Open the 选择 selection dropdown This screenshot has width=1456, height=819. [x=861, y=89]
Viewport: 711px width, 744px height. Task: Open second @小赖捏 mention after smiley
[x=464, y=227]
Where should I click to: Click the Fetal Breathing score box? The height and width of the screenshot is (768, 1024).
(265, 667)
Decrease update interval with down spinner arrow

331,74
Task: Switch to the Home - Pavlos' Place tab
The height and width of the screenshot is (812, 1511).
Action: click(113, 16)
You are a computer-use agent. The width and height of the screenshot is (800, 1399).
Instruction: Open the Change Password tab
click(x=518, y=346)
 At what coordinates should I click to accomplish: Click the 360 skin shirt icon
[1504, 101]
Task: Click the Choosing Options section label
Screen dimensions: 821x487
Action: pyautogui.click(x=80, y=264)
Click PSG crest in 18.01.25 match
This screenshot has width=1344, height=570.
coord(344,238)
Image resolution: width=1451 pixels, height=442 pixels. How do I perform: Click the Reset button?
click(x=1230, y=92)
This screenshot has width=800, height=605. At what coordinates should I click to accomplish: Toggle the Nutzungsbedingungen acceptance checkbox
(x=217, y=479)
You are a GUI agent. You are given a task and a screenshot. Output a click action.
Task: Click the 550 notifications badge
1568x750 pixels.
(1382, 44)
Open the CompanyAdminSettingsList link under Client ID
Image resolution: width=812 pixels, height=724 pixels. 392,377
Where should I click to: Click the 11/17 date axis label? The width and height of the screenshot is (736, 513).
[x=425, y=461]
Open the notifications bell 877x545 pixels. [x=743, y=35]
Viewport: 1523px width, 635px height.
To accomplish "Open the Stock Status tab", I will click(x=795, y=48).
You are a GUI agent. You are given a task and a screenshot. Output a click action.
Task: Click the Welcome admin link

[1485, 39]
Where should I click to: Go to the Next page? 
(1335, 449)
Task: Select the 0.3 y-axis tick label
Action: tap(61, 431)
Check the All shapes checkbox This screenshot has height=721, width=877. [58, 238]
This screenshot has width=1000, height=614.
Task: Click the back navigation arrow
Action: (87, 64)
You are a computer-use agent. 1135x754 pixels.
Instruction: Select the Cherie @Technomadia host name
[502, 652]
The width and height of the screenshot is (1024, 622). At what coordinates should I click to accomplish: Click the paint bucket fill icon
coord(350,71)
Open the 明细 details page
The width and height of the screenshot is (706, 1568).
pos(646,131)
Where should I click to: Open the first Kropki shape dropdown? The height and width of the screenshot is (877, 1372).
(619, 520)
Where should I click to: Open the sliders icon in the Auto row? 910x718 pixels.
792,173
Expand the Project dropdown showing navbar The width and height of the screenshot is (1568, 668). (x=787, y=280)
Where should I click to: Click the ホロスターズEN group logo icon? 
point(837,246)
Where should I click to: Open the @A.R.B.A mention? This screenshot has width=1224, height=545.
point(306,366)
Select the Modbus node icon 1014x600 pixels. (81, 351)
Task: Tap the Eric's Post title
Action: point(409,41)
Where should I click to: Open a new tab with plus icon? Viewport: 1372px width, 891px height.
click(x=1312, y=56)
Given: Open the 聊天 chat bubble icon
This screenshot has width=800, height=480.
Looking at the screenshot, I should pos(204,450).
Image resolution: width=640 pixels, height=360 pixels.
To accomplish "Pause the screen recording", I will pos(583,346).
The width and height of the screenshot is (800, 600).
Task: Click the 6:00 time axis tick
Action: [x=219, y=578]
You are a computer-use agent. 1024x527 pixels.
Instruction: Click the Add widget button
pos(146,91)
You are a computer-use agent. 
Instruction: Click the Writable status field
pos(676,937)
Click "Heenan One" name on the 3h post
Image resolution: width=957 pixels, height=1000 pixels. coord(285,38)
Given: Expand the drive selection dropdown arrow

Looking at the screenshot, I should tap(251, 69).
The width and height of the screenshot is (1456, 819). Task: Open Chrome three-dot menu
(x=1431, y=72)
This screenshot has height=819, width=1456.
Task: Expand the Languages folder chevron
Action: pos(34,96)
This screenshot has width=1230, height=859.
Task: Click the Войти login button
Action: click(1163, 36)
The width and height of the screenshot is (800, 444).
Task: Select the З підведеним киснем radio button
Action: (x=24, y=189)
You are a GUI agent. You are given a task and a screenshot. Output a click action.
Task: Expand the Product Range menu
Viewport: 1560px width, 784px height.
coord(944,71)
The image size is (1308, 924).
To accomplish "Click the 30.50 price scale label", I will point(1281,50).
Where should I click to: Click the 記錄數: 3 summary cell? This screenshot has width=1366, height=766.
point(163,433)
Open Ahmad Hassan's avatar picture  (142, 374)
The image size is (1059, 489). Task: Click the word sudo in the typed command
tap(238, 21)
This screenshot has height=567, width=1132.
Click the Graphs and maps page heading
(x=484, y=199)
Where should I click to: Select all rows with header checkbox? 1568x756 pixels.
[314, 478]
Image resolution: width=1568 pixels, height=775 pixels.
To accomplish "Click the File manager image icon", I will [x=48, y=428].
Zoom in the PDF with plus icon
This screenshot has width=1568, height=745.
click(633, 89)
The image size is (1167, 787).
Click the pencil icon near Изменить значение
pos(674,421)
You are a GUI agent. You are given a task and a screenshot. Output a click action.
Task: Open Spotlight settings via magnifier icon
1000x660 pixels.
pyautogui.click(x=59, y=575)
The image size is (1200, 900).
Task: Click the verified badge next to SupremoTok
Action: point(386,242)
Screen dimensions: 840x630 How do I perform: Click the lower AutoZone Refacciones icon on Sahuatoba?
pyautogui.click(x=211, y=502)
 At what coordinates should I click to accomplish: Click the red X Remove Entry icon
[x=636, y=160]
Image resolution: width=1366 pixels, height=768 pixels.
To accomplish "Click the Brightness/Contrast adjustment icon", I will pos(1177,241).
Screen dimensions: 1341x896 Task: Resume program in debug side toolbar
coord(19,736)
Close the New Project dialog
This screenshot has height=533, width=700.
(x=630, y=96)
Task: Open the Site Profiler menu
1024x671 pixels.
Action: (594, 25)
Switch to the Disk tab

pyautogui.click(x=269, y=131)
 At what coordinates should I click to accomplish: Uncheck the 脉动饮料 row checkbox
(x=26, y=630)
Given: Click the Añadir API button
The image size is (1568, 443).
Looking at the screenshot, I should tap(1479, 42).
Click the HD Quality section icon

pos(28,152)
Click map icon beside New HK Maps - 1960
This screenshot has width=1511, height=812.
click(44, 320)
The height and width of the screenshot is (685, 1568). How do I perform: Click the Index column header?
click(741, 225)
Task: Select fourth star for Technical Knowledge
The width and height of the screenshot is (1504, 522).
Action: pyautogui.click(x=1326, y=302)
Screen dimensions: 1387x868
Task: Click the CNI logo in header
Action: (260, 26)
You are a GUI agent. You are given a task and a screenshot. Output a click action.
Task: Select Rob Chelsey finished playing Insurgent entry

**WHAT NEEDS TO BE DONE**
Transcribe all of the items above exactly as they appear, line for line.

**RESPONSE**
Open the 选择 selection dropdown This screenshot has width=1456, height=819. [x=861, y=89]
Viewport: 711px width, 744px height. Task: Open second @小赖捏 mention after smiley
[x=464, y=227]
Where should I click to: Click the Fetal Breathing score box? The height and width of the screenshot is (768, 1024).
(265, 667)
Decrease update interval with down spinner arrow

331,74
Task: Switch to the Home - Pavlos' Place tab
The height and width of the screenshot is (812, 1511).
Action: click(113, 16)
You are a computer-use agent. The width and height of the screenshot is (800, 1399).
Instruction: Open the Change Password tab
click(x=518, y=346)
 At what coordinates should I click to accomplish: Click the 360 skin shirt icon
[1504, 101]
Task: Click the Choosing Options section label
Screen dimensions: 821x487
Action: pyautogui.click(x=80, y=264)
Click PSG crest in 18.01.25 match
This screenshot has width=1344, height=570.
coord(344,238)
Image resolution: width=1451 pixels, height=442 pixels. How do I perform: Click the Reset button?
click(x=1230, y=92)
This screenshot has width=800, height=605. At what coordinates should I click to accomplish: Toggle the Nutzungsbedingungen acceptance checkbox
(x=217, y=479)
You are a GUI agent. You are given a task and a screenshot. Output a click action.
Task: Click the 550 notifications badge
1568x750 pixels.
(1382, 44)
Open the CompanyAdminSettingsList link under Client ID
Image resolution: width=812 pixels, height=724 pixels. 392,377
Where should I click to: Click the 11/17 date axis label? The width and height of the screenshot is (736, 513).
[x=425, y=461]
Open the notifications bell 877x545 pixels. [x=743, y=35]
Viewport: 1523px width, 635px height.
To accomplish "Open the Stock Status tab", I will click(x=795, y=48).
You are a GUI agent. You are given a task and a screenshot. Output a click action.
Task: Click the Welcome admin link

[1485, 39]
Where should I click to: Go to the Next page? 
(1335, 449)
Task: Select the 0.3 y-axis tick label
Action: tap(61, 431)
Check the All shapes checkbox This screenshot has height=721, width=877. [58, 238]
This screenshot has width=1000, height=614.
Task: Click the back navigation arrow
Action: (87, 64)
You are a computer-use agent. 1135x754 pixels.
Instruction: Select the Cherie @Technomadia host name
[502, 652]
The width and height of the screenshot is (1024, 622). At what coordinates should I click to accomplish: Click the paint bucket fill icon
coord(350,71)
Open the 明细 details page
The width and height of the screenshot is (706, 1568).
pos(646,131)
Where should I click to: Open the first Kropki shape dropdown? The height and width of the screenshot is (877, 1372).
(619, 520)
Where should I click to: Open the sliders icon in the Auto row? 910x718 pixels.
792,173
Expand the Project dropdown showing navbar The width and height of the screenshot is (1568, 668). (x=787, y=280)
Where should I click to: Click the ホロスターズEN group logo icon? 
point(837,246)
Where should I click to: Open the @A.R.B.A mention? This screenshot has width=1224, height=545.
point(306,366)
Select the Modbus node icon 1014x600 pixels. (81, 351)
Task: Tap the Eric's Post title
Action: point(409,41)
Where should I click to: Open a new tab with plus icon? Viewport: 1372px width, 891px height.
click(x=1312, y=56)
Given: Open the 聊天 chat bubble icon
This screenshot has width=800, height=480.
Looking at the screenshot, I should pos(204,450).
Image resolution: width=640 pixels, height=360 pixels.
To accomplish "Pause the screen recording", I will pos(583,346).
The width and height of the screenshot is (800, 600).
Task: Click the 6:00 time axis tick
Action: [x=219, y=578]
You are a computer-use agent. 1024x527 pixels.
Instruction: Click the Add widget button
pos(146,91)
You are a computer-use agent. 
Instruction: Click the Writable status field
pos(676,937)
Click "Heenan One" name on the 3h post
Image resolution: width=957 pixels, height=1000 pixels. coord(285,38)
Given: Expand the drive selection dropdown arrow

Looking at the screenshot, I should tap(251, 69).
The width and height of the screenshot is (1456, 819). Task: Open Chrome three-dot menu
(x=1431, y=72)
This screenshot has height=819, width=1456.
Task: Expand the Languages folder chevron
Action: pos(34,96)
This screenshot has width=1230, height=859.
Task: Click the Войти login button
Action: click(1163, 36)
The width and height of the screenshot is (800, 444).
Task: Select the З підведеним киснем radio button
Action: (x=24, y=189)
You are a GUI agent. You are given a task and a screenshot. Output a click action.
Task: Expand the Product Range menu
Viewport: 1560px width, 784px height.
coord(944,71)
The image size is (1308, 924).
To accomplish "Click the 30.50 price scale label", I will point(1281,50).
Where should I click to: Click the 記錄數: 3 summary cell? This screenshot has width=1366, height=766.
point(163,433)
Open Ahmad Hassan's avatar picture  (142, 374)
The image size is (1059, 489). Task: Click the word sudo in the typed command
tap(238, 21)
This screenshot has height=567, width=1132.
Click the Graphs and maps page heading
(x=484, y=199)
Where should I click to: Select all rows with header checkbox? 1568x756 pixels.
[314, 478]
Image resolution: width=1568 pixels, height=775 pixels.
To accomplish "Click the File manager image icon", I will [x=48, y=428].
Zoom in the PDF with plus icon
This screenshot has width=1568, height=745.
click(633, 89)
The image size is (1167, 787).
Click the pencil icon near Изменить значение
pos(674,421)
You are a GUI agent. You are given a task and a screenshot. Output a click action.
Task: Open Spotlight settings via magnifier icon
1000x660 pixels.
pyautogui.click(x=59, y=575)
The image size is (1200, 900).
Task: Click the verified badge next to SupremoTok
Action: point(386,242)
Screen dimensions: 840x630 How do I perform: Click the lower AutoZone Refacciones icon on Sahuatoba?
pyautogui.click(x=211, y=502)
 At what coordinates should I click to accomplish: Click the red X Remove Entry icon
[x=636, y=160]
Image resolution: width=1366 pixels, height=768 pixels.
To accomplish "Click the Brightness/Contrast adjustment icon", I will pos(1177,241).
Screen dimensions: 1341x896 Task: Resume program in debug side toolbar
coord(19,736)
Close the New Project dialog
This screenshot has height=533, width=700.
(x=630, y=96)
Task: Open the Site Profiler menu
1024x671 pixels.
Action: (594, 25)
Switch to the Disk tab

pyautogui.click(x=269, y=131)
 At what coordinates should I click to accomplish: Uncheck the 脉动饮料 row checkbox
(x=26, y=630)
Given: Click the Añadir API button
The image size is (1568, 443).
Looking at the screenshot, I should tap(1479, 42).
Click the HD Quality section icon

pos(28,152)
Click map icon beside New HK Maps - 1960
This screenshot has width=1511, height=812.
click(44, 320)
The height and width of the screenshot is (685, 1568). How do I perform: Click the Index column header?
click(741, 225)
Task: Select fourth star for Technical Knowledge
The width and height of the screenshot is (1504, 522).
Action: pyautogui.click(x=1326, y=302)
Screen dimensions: 1387x868
Task: Click the CNI logo in header
Action: (260, 26)
You are a GUI agent. You are given a task and a screenshot. Output a click action.
Task: Select Rob Chelsey finished playing Insurgent entry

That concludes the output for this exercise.